Additional to that, Amin was not a popular person. He was rapidly accumulating as enemies a large group of very angry relatives of victims, and PDPA members must have lived in fear of their lives.

During this period, many Afghans fled to Iran and Pakistan and began organizing a resistance movement to the "atheistic" and "infidel" communist regime backed by the Soviets. Although the groups organizing in the Pakistani city of Peshawar would later, after the Soviet invasion, be described by the western press as "freedom fighters".

In mid-November 1979 Amin launched a large military operation against the resistance at Sayd Karam in Paktia Province. The offensive was successful, eliminating as many as 1,000 or more resistance fighters, relatives, and supporters, driving most of the remainder into Pakistan, and obliterating sympathetic villages.

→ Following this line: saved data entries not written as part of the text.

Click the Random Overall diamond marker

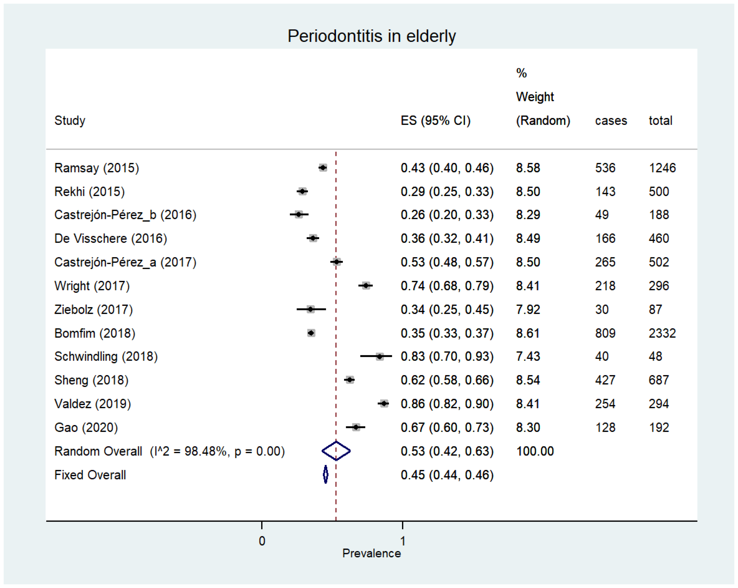point(336,451)
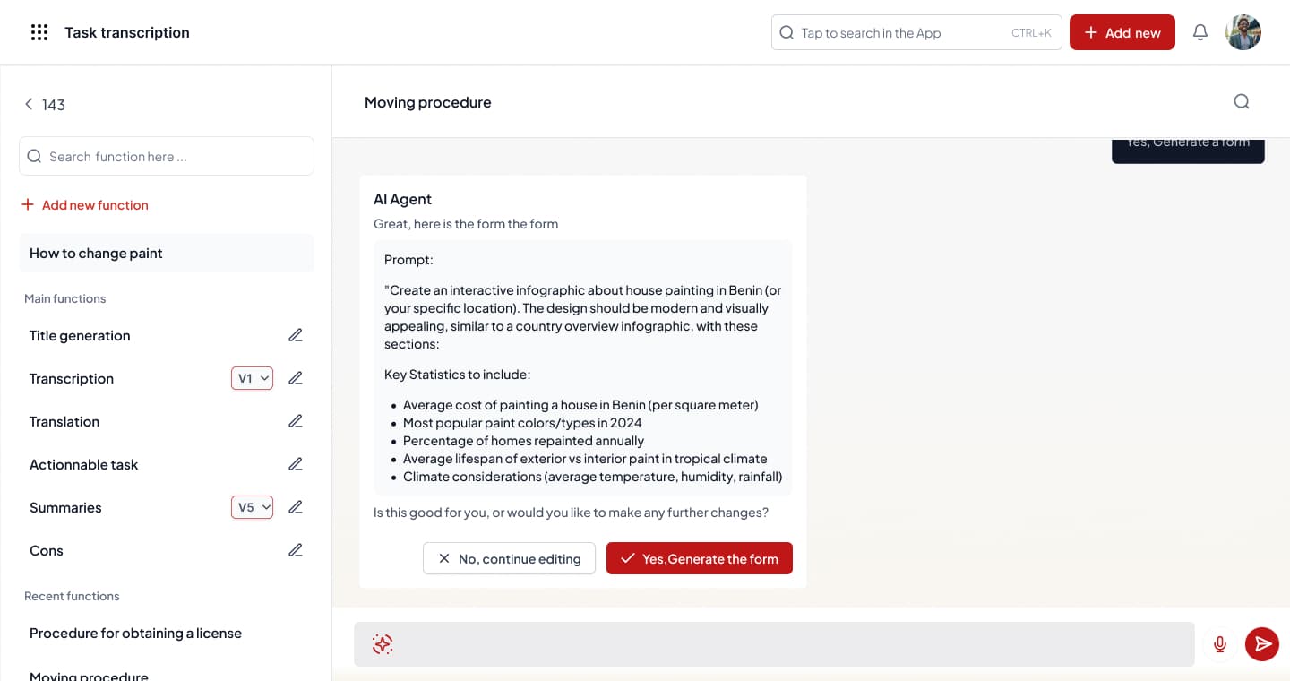Click search icon in Moving procedure header
Screen dimensions: 1290x681
pyautogui.click(x=1242, y=101)
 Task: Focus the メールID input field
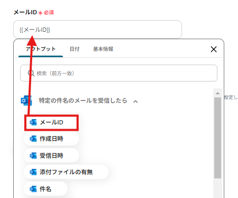pyautogui.click(x=98, y=29)
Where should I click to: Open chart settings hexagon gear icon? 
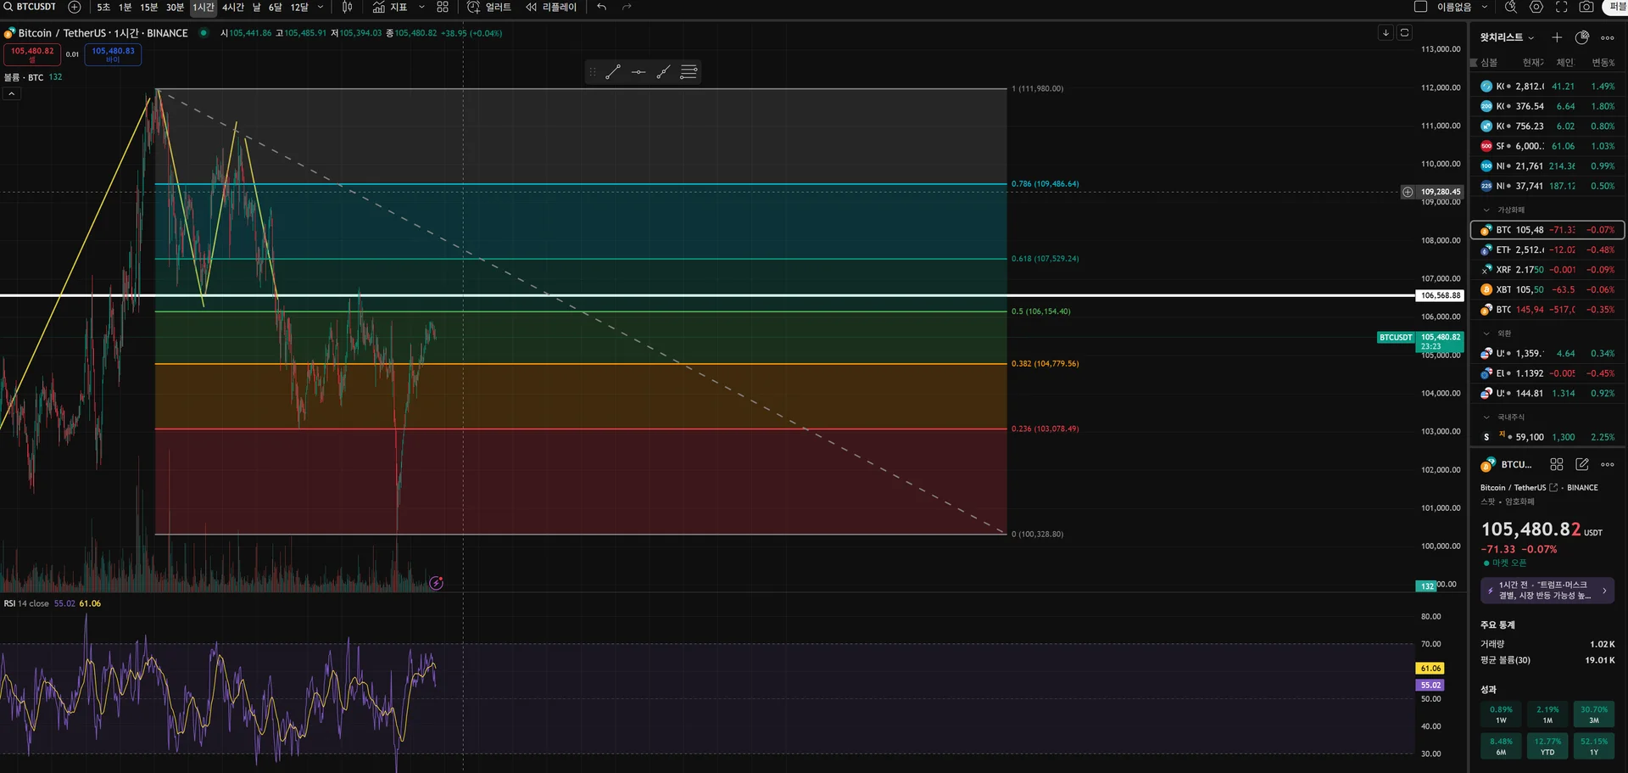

Amin also began unfinished attempts to moderate what many Afghans viewed as an Anti-Islam regime. Promising more religious freedom, repairing mosques, presenting copies of the Quran to religious groups, invoking the name of Allah in his speeches, and declaring that the Saur Revolution was "totally based on the principles of Islam." Yet many Afghans held Amin responsible for the regime's harshest measures and the Soviets, worried that their huge investment in Afghanistan might be jeopardized, increased the number of advisers in Afghanistan.

Amin worked to broaden his base of support and purged the PDPA of his perceived enemies. His regime was still under pressure from the insurgency in the country and he tried to gain Pakistani or American support and refused to take Soviet advice.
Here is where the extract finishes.